### WHAT THIS TASK INVOLVES
Copy out, from the entries below, each line that holds the string "question".

### DATASET RECORDS
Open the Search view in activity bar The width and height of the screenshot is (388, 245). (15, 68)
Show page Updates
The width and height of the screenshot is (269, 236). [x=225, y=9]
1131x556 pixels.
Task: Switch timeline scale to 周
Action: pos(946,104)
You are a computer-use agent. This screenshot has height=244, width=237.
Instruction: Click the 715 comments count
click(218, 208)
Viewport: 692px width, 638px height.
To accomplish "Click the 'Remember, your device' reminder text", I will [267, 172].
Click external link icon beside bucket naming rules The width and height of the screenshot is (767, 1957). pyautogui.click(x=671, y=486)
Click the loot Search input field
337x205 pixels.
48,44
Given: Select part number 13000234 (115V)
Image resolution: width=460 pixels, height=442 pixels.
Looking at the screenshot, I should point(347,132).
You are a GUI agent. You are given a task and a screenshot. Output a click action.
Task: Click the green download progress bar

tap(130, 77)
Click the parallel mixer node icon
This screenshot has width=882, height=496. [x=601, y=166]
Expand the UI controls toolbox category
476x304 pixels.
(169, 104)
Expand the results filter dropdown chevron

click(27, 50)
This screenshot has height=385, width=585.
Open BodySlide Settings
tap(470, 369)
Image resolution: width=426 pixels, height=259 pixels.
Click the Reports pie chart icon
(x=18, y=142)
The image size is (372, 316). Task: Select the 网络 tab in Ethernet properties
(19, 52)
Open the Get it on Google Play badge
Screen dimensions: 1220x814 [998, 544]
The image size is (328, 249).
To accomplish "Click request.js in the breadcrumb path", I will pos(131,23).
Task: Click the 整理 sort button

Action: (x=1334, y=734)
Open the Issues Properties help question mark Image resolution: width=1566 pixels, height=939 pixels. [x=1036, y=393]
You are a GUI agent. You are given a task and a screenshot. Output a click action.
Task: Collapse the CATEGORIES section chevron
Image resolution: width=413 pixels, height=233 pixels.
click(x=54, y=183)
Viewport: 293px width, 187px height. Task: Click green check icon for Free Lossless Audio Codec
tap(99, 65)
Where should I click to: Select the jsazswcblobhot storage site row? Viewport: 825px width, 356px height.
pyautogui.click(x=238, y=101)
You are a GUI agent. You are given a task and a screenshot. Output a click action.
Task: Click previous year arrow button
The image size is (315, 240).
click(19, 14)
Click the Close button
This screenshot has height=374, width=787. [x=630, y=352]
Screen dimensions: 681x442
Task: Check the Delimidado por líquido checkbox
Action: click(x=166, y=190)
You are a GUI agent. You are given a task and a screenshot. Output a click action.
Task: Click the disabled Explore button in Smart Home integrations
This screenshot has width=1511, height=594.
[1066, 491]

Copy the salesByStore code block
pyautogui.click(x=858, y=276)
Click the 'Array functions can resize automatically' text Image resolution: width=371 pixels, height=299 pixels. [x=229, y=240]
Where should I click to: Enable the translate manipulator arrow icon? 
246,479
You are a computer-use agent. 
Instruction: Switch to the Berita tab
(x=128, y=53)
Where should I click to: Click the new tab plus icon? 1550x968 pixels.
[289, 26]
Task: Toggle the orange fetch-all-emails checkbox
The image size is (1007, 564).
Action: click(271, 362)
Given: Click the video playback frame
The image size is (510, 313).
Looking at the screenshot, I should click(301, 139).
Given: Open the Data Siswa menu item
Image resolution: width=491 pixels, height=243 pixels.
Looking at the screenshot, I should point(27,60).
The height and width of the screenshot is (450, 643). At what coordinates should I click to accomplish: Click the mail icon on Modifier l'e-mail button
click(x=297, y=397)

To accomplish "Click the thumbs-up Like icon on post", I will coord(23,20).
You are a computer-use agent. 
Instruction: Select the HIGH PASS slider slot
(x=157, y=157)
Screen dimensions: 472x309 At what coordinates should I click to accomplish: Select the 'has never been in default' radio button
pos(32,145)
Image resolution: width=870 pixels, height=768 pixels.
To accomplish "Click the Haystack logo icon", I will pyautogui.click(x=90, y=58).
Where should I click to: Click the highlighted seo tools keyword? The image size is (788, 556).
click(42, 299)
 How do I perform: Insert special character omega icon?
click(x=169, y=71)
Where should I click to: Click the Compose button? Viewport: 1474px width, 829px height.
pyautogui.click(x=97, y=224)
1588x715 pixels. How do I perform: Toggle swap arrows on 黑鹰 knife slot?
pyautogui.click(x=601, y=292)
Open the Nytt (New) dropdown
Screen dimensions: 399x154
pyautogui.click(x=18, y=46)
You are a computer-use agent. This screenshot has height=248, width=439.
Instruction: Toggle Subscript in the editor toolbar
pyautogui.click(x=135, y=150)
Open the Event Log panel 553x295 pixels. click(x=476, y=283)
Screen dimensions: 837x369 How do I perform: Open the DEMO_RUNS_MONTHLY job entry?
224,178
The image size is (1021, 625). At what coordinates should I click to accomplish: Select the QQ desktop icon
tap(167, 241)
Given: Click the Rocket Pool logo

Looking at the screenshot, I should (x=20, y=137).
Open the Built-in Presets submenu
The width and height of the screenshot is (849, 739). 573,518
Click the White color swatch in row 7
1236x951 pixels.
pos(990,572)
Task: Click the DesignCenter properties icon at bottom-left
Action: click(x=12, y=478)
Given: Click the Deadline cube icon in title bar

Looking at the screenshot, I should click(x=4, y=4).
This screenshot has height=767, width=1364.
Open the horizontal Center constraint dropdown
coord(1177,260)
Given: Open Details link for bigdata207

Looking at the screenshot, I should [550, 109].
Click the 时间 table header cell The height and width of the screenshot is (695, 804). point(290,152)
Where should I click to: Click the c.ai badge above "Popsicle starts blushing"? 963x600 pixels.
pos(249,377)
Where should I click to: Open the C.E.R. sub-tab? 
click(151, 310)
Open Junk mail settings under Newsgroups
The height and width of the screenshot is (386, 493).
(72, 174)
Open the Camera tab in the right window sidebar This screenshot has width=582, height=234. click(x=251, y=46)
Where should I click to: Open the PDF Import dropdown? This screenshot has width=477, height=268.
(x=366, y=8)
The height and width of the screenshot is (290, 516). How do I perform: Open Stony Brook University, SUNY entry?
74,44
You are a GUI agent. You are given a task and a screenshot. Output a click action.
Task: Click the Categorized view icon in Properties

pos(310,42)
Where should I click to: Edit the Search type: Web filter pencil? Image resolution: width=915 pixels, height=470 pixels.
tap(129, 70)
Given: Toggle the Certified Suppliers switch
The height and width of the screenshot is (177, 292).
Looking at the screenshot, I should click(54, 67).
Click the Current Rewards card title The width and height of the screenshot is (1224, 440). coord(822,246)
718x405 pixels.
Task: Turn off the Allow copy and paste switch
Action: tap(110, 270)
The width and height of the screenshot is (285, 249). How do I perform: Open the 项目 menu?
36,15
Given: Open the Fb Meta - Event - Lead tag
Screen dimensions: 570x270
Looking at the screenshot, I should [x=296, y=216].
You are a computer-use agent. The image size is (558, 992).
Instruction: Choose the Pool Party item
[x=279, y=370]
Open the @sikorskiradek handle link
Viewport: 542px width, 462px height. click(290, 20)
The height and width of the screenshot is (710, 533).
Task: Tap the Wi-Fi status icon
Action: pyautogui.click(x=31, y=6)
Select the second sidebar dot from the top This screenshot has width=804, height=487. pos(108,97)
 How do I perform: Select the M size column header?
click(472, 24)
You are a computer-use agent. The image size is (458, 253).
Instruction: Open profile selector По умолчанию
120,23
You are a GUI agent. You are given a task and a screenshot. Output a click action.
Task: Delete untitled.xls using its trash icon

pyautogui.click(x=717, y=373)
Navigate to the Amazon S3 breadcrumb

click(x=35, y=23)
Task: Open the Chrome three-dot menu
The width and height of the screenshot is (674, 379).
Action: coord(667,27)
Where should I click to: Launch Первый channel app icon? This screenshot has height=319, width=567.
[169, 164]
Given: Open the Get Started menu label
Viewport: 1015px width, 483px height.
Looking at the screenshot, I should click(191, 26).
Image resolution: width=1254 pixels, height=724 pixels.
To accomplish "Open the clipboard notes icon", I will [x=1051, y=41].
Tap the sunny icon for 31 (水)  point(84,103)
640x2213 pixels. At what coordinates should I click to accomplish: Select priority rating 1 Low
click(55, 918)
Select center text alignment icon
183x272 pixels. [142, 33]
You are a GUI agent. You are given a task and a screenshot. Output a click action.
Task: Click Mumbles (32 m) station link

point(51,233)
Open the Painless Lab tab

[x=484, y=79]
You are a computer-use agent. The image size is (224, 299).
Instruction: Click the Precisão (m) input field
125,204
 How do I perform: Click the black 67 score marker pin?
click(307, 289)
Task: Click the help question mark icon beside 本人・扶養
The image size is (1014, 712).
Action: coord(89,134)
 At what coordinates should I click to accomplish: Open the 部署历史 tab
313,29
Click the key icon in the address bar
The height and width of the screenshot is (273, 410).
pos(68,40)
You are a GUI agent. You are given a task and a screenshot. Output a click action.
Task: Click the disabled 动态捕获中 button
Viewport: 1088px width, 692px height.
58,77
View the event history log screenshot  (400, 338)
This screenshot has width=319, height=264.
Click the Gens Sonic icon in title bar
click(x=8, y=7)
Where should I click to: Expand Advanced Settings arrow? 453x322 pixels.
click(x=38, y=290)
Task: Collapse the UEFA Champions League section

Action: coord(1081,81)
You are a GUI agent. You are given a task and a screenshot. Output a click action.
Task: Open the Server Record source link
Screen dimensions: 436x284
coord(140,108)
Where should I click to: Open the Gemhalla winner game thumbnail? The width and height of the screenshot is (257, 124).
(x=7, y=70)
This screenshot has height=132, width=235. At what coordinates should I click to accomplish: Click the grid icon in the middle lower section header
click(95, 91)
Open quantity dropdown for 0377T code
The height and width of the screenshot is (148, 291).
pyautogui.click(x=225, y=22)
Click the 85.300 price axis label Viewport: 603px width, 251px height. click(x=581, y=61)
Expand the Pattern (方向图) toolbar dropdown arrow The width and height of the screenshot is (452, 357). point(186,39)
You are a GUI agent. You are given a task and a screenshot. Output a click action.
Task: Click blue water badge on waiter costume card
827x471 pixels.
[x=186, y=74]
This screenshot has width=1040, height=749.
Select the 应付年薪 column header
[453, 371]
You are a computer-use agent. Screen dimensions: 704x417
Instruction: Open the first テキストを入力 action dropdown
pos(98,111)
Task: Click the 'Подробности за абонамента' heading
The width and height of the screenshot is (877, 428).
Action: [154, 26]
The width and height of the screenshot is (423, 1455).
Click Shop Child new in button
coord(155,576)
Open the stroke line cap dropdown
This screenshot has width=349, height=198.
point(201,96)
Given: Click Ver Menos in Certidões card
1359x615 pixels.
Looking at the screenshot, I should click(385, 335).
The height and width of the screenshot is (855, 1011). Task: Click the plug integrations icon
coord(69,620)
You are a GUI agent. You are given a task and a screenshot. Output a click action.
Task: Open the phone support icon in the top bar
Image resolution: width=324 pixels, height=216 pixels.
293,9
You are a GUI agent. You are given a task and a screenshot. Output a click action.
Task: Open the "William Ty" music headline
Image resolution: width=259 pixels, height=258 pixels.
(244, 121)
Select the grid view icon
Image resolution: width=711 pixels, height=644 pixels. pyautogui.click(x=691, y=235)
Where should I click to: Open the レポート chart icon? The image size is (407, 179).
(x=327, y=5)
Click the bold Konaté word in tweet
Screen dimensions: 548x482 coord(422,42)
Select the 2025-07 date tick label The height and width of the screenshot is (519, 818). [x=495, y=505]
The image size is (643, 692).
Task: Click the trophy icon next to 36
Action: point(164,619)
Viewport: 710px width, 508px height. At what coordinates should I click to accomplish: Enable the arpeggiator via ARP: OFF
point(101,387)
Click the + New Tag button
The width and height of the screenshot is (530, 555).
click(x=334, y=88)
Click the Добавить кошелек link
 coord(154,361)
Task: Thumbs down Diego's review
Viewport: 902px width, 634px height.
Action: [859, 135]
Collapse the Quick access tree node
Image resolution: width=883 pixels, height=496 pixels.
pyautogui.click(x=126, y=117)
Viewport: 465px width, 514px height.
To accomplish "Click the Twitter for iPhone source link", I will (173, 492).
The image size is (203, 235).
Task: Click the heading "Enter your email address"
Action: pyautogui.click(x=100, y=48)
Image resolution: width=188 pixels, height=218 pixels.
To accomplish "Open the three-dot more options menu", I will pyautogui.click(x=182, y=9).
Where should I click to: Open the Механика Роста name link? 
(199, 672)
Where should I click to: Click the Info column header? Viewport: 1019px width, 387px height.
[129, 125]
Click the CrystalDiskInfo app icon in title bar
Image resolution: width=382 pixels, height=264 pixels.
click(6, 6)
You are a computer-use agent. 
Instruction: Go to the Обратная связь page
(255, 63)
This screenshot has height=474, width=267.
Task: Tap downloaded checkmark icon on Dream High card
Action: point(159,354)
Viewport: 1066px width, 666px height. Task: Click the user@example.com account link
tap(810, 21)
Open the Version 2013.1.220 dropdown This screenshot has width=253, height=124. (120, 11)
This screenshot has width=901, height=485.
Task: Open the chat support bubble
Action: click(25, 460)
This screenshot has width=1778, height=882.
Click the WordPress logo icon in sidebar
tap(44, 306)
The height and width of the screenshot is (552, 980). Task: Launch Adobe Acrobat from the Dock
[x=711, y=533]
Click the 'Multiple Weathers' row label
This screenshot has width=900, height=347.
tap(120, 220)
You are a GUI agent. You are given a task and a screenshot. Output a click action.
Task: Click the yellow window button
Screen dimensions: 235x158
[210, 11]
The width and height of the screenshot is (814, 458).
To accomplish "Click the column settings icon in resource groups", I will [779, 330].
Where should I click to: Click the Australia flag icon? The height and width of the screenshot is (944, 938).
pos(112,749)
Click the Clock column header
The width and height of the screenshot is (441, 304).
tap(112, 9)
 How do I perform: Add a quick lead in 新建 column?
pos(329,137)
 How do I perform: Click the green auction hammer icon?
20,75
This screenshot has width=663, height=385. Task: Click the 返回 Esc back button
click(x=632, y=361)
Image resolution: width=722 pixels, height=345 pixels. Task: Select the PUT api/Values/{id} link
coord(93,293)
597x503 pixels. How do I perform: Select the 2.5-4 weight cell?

### REPLY
Open the Issues Properties help question mark Image resolution: width=1566 pixels, height=939 pixels. [x=1036, y=393]
Task: Click the help question mark icon beside 本人・扶養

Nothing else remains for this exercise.